My method of defending the truth of the Christian faith is to agree with them about these various wrongs and wrong theologies. I do agree with them, for these are wrong theologies, even if they stand under the name of Calvinism for them. But these same people also usually know that I am a Calvinist, and are usually prone to ask why I would agree with them seeing what I am. And to this the answer is very simple: those wrong theologies are not Calvinism. 

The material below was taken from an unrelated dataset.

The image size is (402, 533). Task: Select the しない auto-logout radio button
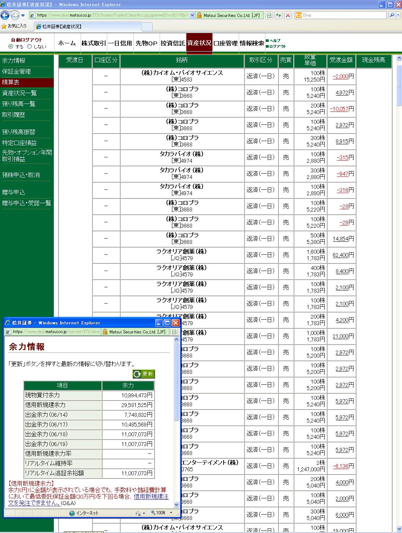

Just show me where Calvinism teaches these things. It doesn't. What they're referring to most often is the spin that is put on the proofs that they are usually so ready to place before me. But the plain and simple language of these very proofs does not say these things. It's what people have made of these, not what these are in themselves. They are accumulated reinterpretations, but not the original meanings. 

I think the most common is the one about limited atonement, or more commonly called predestined election and reprobation. But close behind it, I think, is the misunderstanding about baptism. There are others in our day as well, which are making waves. It won't do to define them here, because I think that this misses the issue. We're really right back at the fundamental point: Calvinism properly defined is theological obedience to God and His Word. And unless we have a desire for that, because we fear God, it does no good to argue about what Calvinism is or isn't.